Harlow woman Sharon Jolley fined for cruelty to rabbit
Communities / Tue 8th Jul 2014 pm31 02:39pm
A HARLOW woman was disqualified from keeping rabbits for life after her rabbit was found emaciated with teeth so overgrown that they protruded at least two inches from his mouth. Sharon Jolley, (DOB 17.06.70) of Hillside, Harlow, Essex had previously pleaded guilty at Colchester Magistrates’ Court to causing unnecessary suffering to her white and brown male rabbit Buzz by failing to get his teeth trimmed on 10 June
She was sentenced on Friday (July 4) and as well as the ban made to pay costs of £1,081 and given a 12 month community order with 160 hours of unpaid work.
The three-year-old rabbit was discovered by the RSPCA in October 2013, when his bottom teeth had grown so large that they protruded more than two inches from his mouth, and two of his the top teeth were broken and another curled inwards by an inch. He was taken into an RSPCA clinic by another member of the family who had been caring for him when Jolley was away on holiday
Buzz was also found to have been living in an unclean environment covered with faeces and was extremely thin and dehydrated. He had been seen by a vet earlier in May 2013, but not in the five months after this.
Very sadly, Buzz was found to be in such a bad state that he had to be put to sleep to end his suffering.
RSPCA inspector Rosie Russon said: “I have never seen teeth like this on a rabbit in the 15 years I have worked for the RSPCA.

=-=-=

- [TASK A]
From the article about the Harlow rabbit cruelty case, list each condition of Buzz's teeth that it reports from the time the RSPCA discovered him.
- [TASK B]
Carry on the article about the Harlow rabbit cruelty case from the point at which it stops.

- [INFORMATION PROVIDED]
=-=-=

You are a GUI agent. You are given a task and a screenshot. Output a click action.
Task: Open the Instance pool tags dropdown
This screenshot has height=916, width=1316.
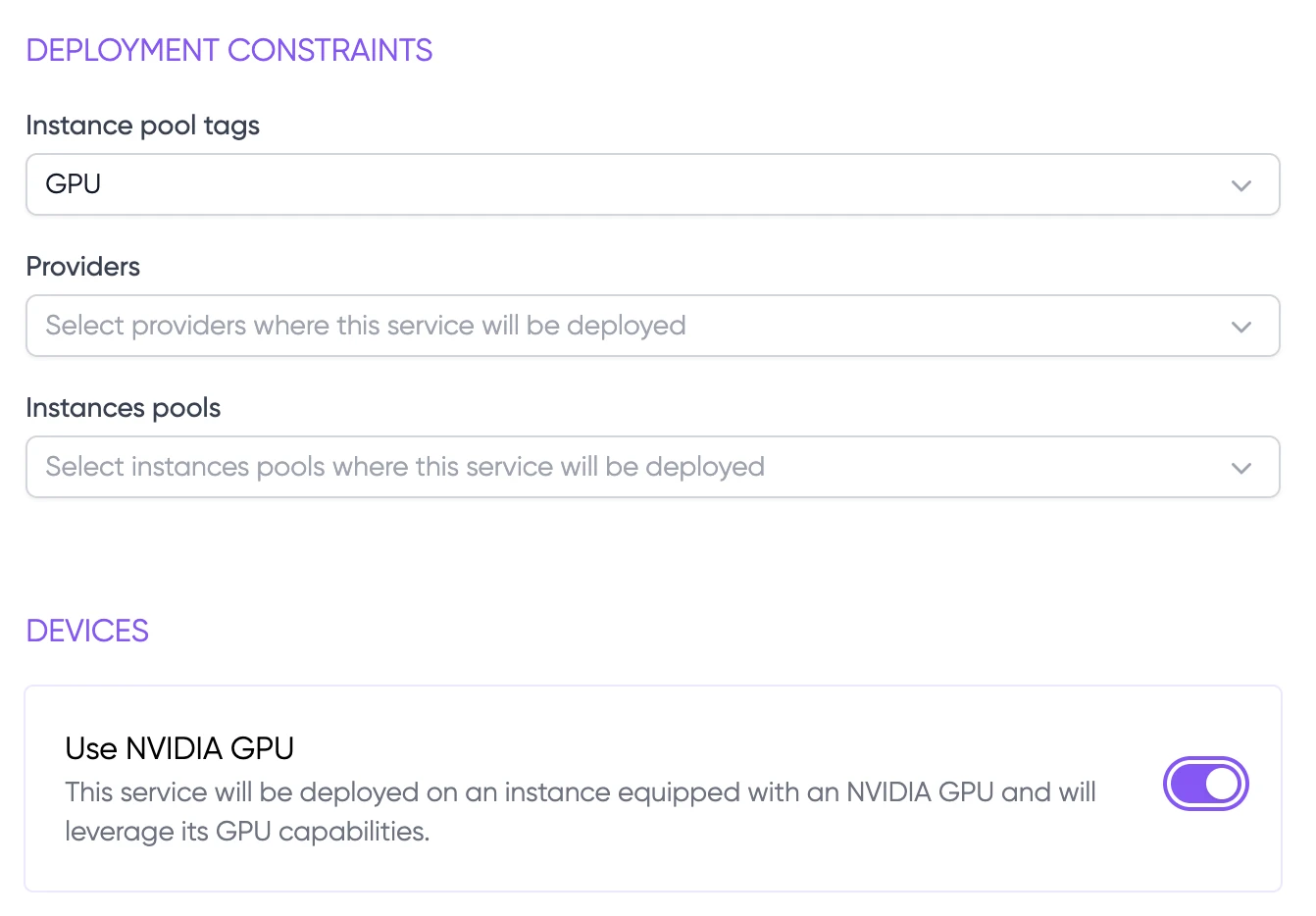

=-=-=

- [TASK OUTPUT A]
- His bottom teeth had grown so large that they protruded more than two inches from his mouth.
- Two of his top teeth were broken.
- Another top tooth curled inwards by an inch.

- [TASK OUTPUT B]
“They were massively overgrown and protruded further than I thought possible – it was a truly shocking sight.
“The poor animal was also extremely emaciated. He was collapsed and dying when he was brought to us. The vet said he wouldn’t have had enough to eat or drink for quite some time and is likely to have been starved and dehydrated prior to death over several months.
“This poor rabbit was just left to endure prolonged suffering in silence – left in his hutch and then completely ignored. It may be an extreme case, but rabbits are complex animals to care for and ignorance about the welfare of rabbits and what is needed to look after them is unfortunately something we see quite a lot.”
Rabbits have continuously growing teeth. They should have constant access to hay and/or fresh grass, as these can help wear down their teeth.
The RSPCA recommends that their teeth and claws are checked at least once a week. Only a vet should correct overgrown or misaligned teeth.